>> Begin

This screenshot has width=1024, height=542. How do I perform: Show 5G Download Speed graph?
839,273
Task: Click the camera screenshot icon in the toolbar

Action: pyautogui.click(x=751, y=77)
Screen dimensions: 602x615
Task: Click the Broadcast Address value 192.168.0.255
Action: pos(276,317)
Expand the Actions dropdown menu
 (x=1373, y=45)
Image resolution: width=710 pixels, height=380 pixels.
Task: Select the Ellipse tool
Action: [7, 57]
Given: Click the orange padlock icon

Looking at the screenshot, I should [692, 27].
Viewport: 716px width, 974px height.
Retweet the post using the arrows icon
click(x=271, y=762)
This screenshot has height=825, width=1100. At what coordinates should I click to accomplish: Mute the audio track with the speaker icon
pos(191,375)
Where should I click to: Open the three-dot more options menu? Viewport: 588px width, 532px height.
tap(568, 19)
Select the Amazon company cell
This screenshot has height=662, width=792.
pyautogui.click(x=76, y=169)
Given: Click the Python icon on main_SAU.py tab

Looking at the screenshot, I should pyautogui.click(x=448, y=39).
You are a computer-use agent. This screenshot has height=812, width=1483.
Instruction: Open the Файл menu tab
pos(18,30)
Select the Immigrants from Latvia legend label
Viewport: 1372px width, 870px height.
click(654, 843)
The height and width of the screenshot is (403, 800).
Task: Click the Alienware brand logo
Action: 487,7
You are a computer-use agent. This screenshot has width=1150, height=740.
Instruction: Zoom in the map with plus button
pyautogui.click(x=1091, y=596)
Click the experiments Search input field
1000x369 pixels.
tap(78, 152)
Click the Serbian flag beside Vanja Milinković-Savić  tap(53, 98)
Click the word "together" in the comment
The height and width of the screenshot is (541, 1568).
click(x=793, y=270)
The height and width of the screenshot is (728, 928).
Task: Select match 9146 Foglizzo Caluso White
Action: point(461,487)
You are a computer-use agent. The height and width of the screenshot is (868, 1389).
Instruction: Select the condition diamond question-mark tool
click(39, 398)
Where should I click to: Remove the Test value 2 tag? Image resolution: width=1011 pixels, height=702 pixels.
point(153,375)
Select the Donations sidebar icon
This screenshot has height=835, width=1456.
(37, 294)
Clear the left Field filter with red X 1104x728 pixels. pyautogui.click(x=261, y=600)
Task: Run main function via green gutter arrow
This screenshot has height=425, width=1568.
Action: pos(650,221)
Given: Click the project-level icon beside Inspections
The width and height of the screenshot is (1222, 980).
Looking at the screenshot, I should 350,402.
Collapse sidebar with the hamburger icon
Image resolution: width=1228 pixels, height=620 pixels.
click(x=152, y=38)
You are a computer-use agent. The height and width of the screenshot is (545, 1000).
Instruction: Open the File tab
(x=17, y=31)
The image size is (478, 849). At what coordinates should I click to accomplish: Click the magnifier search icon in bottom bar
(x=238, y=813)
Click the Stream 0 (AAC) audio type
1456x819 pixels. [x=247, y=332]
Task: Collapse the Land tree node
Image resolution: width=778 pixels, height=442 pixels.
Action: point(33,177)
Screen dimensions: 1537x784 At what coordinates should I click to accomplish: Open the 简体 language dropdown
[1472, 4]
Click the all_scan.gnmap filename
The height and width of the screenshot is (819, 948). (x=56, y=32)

>> End

▶ Problem to solve
Write out again, character for character, every entry line from the one containing "Viewport: 716px width, 974px height." down to the one containing "Click the Serbian", with both of those lines included.

▶ Solution to the problem
Viewport: 716px width, 974px height.
Retweet the post using the arrows icon
click(x=271, y=762)
This screenshot has height=825, width=1100. At what coordinates should I click to accomplish: Mute the audio track with the speaker icon
pos(191,375)
Where should I click to: Open the three-dot more options menu? Viewport: 588px width, 532px height.
tap(568, 19)
Select the Amazon company cell
This screenshot has height=662, width=792.
pyautogui.click(x=76, y=169)
Given: Click the Python icon on main_SAU.py tab

Looking at the screenshot, I should pyautogui.click(x=448, y=39).
You are a computer-use agent. This screenshot has height=812, width=1483.
Instruction: Open the Файл menu tab
pos(18,30)
Select the Immigrants from Latvia legend label
Viewport: 1372px width, 870px height.
click(654, 843)
The height and width of the screenshot is (403, 800).
Task: Click the Alienware brand logo
Action: 487,7
You are a computer-use agent. This screenshot has width=1150, height=740.
Instruction: Zoom in the map with plus button
pyautogui.click(x=1091, y=596)
Click the experiments Search input field
1000x369 pixels.
tap(78, 152)
Click the Serbian flag beside Vanja Milinković-Savić  tap(53, 98)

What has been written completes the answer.